Devlet-millet olarak verdiğimiz bu mücadeleden anlımızın akıyla çıkmamız yakındır. Sonrası huzur ve mutluluk adına aklınıza gelen her şey... Daha güzel günleri hep birlikte göreceğiz inşallah.

       Salgında birinci aşama tamamlandı. Epeyce bir yol kat edildi bu arada. Her şey kontrol altında gibi görünüyor. İyi yoldayız yani ki. Tabiî bu bize bağlı. Rehavete kapılmamalıyız. Gerekli hassasiyeti göstermezsek ikinci dalga gelebilir. Uzmanlar böyle söylüyor. İstenmeyen bu duruma karşı herkes üzerine düşen vazifeyi en iyi şekilde yerine getirmelidir. Aksi takdirde bunca emek zayi olabilir ve süreç de hiç istemediğimiz bir şekilde uzayabilir. Yazık olur.

      Kontrollü Sosyal Hayat adı verilen bu ikinci aşamada her zamankinden daha fazla dikkatli olmakta fayda var. Normalleşme adına bazı kısıtlamalar kaldırılsa da -bence erken- en güvenli yer yine evimiz. İşimiz olmadığı müddetçe evde kalmalıyız. Dışarı çıktığımızda ise maske takmalı ve sosyal mesafeye kesinlikle uymalıyız. Ailemiz için, çevremizdekiler için, milletimiz ve memleketimiz için bunu mutlaka yapmalıyız. Zira son pişmanlık fayda etmez. 

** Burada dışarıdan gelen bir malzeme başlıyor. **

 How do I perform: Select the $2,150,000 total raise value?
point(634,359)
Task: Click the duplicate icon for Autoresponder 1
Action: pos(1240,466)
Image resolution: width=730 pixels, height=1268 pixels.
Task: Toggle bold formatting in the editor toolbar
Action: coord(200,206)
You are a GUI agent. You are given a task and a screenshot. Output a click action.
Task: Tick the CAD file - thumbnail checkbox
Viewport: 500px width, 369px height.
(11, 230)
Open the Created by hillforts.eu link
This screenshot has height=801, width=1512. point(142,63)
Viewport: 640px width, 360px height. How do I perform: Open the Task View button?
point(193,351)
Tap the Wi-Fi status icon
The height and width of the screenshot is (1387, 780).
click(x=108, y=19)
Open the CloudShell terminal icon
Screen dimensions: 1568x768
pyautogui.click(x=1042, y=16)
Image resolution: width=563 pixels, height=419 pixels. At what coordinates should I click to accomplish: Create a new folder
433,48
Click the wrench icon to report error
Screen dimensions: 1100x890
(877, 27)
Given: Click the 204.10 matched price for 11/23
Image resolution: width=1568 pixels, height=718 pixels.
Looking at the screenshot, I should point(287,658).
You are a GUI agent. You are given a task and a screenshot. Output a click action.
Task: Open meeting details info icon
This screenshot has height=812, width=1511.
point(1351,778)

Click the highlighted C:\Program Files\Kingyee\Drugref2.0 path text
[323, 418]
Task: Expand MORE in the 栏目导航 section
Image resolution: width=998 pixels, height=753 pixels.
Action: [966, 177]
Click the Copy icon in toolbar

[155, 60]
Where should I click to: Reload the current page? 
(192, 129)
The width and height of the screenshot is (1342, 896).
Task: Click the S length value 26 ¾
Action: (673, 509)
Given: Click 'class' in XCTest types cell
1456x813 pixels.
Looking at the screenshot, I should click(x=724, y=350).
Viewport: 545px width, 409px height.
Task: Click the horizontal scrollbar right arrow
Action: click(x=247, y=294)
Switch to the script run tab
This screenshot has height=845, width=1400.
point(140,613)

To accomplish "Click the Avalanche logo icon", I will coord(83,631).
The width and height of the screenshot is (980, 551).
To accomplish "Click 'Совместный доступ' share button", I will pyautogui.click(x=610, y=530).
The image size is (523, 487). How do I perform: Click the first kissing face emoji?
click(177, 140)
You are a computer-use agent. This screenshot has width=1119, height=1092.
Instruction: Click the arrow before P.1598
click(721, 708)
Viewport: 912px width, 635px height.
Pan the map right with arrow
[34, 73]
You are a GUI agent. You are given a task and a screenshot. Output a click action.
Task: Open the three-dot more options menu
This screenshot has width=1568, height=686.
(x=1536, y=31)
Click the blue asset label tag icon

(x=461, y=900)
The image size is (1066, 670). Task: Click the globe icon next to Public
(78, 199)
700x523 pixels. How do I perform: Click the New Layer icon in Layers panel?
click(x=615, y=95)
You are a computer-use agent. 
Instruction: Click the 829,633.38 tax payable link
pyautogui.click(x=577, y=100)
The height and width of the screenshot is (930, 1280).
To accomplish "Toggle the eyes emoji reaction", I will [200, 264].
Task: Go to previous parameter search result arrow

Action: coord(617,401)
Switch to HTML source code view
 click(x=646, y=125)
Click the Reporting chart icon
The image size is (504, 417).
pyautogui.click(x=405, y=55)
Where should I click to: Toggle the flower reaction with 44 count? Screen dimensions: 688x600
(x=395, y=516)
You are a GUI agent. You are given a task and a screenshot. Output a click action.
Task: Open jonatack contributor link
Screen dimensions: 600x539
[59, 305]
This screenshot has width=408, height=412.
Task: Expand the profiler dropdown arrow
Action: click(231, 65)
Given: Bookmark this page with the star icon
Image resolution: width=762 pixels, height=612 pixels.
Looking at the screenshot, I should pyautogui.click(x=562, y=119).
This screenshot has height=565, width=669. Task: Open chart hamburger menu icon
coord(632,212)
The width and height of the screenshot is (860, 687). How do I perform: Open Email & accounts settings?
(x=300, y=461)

       Bunca emeğe, bunca çabaya rağmen toplumda vurdumduymaz, kendisinden başkasına hayrı olmayan bir kesim var. Sayıları az da değil. İnsanlıktan nasibini almayan bu kitle hem kendisini hem de etrafındakileri tehlikeye atıyor. Hiçbir tedbire uymuyorlar. Hiçbir işi olmadığı halde hem de maske takmadan ve sosyal mesafeye uymadan sokaklarda, caddelerde boş boş dolaşıyorlar. Üç beş gün sokağa çıkmadan kimse ölmez. Bu kesin. Sürecin uzamasına ve başkalarının ölümlerine sebep olduklarının farkında değiller. Sen bir saat dışarıda keyfin için gezesin diye bütün bir millet aylarca evde kalmaya devam mı etsin. Bu ne bencilliktir böyle! Aylardır ailelerinden uzak kalan çalışanlarını hiç mi düşünmezler! Emniyet güçlerinin, vefa gruplarının çalışmalarını hiç mi görmezler! Şu günlerde aşağı düşen vaka sayısı tekrar artarsa sebebi bu kendini bilmezlerdir. Hiç de iyi niyetli olmadıkları ortada. Şuur, birazcık şuur… 

       Sosyal hayatımızda hiçbir şey eskisi gibi olmayacak artık. Kalabalık ortamlar, yakın temaslar, sohbetler, muhabbetler biraz bekleyecek. Sadece ülkemiz değil bütün dünya bu sıkıntıyı atlatana kadar da devam edecek bu. Zira ülkeler her yönden birbirleriyle etkileşim halindeler. Ulaşım vasıtaları çok fazla... Virüsün yayılma şekli ve hızı da gösteriyor ki bu dünya olarak topyekûn bir mücadeleyi gerektiriyor. Ümidimiz o yöndedir ki inşallah kısa sürede bir neticeye varılır.

       Kontrollü sosyal hayat günlerinde tedbiri elden, duayı dilden bırakmayalım.